#### Records for the exercise:
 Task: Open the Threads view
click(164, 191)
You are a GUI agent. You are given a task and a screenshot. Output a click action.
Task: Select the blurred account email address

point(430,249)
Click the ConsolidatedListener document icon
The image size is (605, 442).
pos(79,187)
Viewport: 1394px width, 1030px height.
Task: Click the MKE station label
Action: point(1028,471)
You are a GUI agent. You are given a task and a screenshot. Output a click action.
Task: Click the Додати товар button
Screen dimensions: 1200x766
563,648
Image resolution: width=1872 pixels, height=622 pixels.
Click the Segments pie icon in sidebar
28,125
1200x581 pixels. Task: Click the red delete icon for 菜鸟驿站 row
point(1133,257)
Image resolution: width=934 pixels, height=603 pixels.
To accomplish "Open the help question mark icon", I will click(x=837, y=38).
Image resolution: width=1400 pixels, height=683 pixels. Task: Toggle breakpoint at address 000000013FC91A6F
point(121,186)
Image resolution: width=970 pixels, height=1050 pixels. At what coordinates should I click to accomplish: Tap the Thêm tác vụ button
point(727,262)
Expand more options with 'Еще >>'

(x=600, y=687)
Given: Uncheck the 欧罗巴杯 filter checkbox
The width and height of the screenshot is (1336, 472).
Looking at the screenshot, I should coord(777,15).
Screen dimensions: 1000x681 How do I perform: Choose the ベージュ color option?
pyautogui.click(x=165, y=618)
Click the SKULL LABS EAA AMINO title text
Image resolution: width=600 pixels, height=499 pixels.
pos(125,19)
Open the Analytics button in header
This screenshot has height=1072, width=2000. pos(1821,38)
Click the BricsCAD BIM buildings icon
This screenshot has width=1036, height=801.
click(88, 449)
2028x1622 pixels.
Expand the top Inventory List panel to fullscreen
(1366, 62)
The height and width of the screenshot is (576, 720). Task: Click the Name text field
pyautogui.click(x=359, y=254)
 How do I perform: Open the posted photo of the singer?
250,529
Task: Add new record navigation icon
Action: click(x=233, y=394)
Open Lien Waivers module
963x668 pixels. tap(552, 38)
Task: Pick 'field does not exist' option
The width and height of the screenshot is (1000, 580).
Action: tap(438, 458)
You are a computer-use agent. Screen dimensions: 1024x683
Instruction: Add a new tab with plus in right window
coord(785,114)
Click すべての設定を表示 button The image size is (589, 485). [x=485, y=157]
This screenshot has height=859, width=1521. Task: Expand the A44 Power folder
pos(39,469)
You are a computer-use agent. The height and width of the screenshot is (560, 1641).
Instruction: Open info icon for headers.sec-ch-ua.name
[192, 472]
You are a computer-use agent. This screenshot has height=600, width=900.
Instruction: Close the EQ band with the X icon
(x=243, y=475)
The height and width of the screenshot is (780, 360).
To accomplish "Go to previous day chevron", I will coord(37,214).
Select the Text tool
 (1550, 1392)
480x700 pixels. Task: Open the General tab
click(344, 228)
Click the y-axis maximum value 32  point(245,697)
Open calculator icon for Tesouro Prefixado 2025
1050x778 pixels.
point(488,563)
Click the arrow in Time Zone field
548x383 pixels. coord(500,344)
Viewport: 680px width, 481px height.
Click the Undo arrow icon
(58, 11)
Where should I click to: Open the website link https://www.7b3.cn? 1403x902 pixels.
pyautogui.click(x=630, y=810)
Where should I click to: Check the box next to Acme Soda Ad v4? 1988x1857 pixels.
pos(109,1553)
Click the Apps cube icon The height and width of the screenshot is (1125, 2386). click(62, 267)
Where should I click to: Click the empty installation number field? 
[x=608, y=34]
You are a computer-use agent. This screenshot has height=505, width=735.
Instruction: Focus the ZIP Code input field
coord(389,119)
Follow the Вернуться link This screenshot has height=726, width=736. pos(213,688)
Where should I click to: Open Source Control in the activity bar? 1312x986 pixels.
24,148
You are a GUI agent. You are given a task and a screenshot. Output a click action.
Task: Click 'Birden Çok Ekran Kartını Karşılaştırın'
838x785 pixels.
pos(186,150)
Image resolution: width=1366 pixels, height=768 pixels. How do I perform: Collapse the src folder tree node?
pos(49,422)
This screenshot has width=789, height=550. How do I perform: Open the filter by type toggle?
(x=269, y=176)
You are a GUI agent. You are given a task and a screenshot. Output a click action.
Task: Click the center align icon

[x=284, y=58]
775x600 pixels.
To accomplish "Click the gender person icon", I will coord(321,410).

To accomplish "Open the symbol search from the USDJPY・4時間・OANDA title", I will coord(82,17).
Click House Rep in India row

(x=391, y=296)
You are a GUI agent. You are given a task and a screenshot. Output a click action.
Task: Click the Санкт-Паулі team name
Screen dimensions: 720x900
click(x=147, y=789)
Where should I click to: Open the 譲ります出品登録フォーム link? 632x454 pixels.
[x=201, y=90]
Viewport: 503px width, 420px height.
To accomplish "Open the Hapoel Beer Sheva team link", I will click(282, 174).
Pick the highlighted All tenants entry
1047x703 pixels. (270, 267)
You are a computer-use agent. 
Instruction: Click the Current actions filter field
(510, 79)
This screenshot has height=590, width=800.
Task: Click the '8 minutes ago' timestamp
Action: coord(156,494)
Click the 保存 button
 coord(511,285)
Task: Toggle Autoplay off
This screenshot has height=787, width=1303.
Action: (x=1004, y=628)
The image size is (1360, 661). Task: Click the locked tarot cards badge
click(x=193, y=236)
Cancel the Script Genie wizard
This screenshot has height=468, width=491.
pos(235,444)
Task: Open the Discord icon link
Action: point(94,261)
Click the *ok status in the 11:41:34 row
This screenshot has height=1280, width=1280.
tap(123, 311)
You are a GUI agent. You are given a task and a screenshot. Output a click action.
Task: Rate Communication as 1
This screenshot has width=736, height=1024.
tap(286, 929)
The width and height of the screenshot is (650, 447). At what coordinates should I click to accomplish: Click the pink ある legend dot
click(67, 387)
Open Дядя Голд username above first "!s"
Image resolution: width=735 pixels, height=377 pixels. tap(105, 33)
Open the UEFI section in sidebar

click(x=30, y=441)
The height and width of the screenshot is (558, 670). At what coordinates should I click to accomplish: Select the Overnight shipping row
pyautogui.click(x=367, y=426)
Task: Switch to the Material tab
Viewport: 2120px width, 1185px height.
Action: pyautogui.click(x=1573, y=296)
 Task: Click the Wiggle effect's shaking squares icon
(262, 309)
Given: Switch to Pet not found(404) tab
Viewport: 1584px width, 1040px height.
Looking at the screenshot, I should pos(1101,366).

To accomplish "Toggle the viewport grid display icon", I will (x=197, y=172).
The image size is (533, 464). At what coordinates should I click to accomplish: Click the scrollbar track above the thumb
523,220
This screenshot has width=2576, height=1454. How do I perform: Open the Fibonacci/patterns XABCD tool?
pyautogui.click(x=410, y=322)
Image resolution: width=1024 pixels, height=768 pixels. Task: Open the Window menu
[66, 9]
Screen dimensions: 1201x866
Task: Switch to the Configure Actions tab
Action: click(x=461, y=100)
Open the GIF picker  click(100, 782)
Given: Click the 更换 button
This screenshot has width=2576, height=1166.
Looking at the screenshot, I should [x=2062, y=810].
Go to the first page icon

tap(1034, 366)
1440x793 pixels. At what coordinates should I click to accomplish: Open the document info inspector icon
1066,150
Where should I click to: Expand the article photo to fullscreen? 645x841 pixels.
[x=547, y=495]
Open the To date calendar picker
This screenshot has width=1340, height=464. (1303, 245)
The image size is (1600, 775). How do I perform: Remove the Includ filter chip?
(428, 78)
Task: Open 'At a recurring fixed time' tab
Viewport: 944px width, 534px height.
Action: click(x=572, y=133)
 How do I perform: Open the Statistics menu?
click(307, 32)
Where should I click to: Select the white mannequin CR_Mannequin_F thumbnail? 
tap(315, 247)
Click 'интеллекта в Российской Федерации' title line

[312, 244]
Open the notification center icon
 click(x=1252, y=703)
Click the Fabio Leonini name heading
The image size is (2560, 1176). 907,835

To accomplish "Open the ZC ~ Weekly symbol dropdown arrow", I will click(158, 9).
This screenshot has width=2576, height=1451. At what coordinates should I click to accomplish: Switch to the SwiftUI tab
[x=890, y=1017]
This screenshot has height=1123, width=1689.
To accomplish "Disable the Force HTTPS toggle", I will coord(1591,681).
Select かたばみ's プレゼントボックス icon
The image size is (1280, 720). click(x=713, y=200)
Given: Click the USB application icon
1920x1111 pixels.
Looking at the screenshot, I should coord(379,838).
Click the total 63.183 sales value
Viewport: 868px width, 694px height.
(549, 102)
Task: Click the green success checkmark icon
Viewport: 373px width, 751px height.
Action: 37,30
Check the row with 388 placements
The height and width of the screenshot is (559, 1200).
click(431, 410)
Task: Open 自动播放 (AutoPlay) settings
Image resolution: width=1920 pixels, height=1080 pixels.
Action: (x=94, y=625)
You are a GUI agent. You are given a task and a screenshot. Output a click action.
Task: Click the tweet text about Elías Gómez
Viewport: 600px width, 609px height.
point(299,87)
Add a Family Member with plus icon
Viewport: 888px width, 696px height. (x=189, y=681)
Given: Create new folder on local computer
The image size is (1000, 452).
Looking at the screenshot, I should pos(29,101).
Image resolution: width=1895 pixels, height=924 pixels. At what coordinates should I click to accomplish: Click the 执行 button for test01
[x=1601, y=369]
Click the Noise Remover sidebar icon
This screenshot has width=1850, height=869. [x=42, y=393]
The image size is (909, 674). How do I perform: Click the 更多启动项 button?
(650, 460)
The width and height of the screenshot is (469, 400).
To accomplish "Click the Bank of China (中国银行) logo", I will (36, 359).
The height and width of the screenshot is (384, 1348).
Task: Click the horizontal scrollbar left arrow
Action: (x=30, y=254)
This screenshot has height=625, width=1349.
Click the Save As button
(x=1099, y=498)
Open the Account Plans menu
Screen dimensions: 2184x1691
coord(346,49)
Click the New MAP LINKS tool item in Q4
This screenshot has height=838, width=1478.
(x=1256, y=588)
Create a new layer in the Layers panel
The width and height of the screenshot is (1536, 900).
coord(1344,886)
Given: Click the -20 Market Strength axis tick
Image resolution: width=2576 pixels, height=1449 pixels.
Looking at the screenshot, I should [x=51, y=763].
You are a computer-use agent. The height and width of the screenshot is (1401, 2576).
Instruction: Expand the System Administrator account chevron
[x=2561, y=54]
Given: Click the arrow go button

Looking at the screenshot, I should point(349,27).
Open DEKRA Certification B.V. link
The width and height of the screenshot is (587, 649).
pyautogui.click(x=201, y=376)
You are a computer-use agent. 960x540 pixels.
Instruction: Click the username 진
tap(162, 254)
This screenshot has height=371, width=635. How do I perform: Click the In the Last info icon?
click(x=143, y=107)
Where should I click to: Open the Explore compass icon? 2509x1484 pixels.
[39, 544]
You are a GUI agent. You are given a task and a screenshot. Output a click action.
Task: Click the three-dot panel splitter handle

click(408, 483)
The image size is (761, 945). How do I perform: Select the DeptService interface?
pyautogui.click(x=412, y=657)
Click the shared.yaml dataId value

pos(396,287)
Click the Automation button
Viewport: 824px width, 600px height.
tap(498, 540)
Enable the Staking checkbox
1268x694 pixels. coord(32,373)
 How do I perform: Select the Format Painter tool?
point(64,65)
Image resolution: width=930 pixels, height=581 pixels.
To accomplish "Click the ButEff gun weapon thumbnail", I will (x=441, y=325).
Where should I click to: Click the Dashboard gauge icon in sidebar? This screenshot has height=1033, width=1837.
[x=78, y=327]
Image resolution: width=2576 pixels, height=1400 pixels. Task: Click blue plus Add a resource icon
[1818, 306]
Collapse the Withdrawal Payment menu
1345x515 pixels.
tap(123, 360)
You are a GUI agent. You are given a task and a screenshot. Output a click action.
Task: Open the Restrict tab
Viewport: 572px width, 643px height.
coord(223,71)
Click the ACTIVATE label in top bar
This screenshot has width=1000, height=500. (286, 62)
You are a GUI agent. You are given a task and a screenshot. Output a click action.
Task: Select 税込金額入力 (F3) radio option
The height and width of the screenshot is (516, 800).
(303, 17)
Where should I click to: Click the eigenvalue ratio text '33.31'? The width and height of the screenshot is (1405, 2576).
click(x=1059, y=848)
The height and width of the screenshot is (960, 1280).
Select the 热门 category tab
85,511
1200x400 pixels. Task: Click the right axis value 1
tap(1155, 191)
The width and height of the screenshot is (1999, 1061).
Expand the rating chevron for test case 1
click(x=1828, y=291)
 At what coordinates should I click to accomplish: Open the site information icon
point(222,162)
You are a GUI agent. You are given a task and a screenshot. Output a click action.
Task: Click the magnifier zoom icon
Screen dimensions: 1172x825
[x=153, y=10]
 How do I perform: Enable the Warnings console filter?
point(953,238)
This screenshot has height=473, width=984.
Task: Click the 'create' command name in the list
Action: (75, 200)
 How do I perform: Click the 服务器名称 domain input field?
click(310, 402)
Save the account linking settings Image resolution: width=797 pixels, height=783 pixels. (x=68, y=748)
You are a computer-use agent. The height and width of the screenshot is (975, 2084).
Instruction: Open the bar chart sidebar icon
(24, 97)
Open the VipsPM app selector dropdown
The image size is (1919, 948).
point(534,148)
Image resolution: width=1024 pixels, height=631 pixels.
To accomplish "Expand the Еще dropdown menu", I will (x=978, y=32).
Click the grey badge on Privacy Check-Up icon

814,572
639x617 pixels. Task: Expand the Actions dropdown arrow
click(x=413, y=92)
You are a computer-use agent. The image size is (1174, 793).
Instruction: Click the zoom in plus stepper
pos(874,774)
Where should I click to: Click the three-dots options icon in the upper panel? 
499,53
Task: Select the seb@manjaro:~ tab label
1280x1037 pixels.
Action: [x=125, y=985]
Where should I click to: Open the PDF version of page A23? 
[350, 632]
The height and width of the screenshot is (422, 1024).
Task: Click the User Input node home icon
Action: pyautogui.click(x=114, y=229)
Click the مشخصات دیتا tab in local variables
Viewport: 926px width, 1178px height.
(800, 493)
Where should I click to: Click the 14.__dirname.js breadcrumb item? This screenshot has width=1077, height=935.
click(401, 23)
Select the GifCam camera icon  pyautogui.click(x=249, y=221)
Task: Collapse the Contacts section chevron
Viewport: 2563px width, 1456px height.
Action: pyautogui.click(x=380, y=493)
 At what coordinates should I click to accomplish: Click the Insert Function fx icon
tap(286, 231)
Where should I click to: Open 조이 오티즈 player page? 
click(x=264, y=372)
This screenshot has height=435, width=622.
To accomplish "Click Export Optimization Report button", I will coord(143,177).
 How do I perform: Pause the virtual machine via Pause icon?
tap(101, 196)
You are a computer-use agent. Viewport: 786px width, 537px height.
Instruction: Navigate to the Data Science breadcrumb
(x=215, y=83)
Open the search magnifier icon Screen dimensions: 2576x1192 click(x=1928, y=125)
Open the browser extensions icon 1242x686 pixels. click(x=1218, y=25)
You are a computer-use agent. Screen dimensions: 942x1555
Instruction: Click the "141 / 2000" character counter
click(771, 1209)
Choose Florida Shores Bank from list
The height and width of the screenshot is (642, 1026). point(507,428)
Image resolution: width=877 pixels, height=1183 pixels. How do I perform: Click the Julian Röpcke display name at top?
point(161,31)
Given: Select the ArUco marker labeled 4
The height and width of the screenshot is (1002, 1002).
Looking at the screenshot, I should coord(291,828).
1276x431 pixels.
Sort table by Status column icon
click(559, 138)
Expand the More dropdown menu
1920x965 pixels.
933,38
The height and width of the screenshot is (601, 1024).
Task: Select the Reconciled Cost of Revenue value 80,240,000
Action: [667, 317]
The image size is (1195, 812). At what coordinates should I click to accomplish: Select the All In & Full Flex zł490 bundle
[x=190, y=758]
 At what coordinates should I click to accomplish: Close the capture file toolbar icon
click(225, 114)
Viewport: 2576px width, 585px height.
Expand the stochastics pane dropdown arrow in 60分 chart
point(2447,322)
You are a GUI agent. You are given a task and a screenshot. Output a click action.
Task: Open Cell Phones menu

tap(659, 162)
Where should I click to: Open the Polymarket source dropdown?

#### Aim:
Convert the records above into a numbered list, leaving out blank lines, covering everything from the line containing "Click the Noise Remover sidebar icon" down to the line containing "coord(346,49)".

#### Answer to this task:
1. Click the Noise Remover sidebar icon
2. This screenshot has width=1850, height=869. [x=42, y=393]
3. The image size is (909, 674). How do I perform: Click the 更多启动项 button?
4. (650, 460)
5. The width and height of the screenshot is (469, 400).
6. To accomplish "Click the Bank of China (中国银行) logo", I will (36, 359).
7. The height and width of the screenshot is (384, 1348).
8. Task: Click the horizontal scrollbar left arrow
9. Action: (x=30, y=254)
10. This screenshot has height=625, width=1349.
11. Click the Save As button
12. (x=1099, y=498)
13. Open the Account Plans menu
14. Screen dimensions: 2184x1691
15. coord(346,49)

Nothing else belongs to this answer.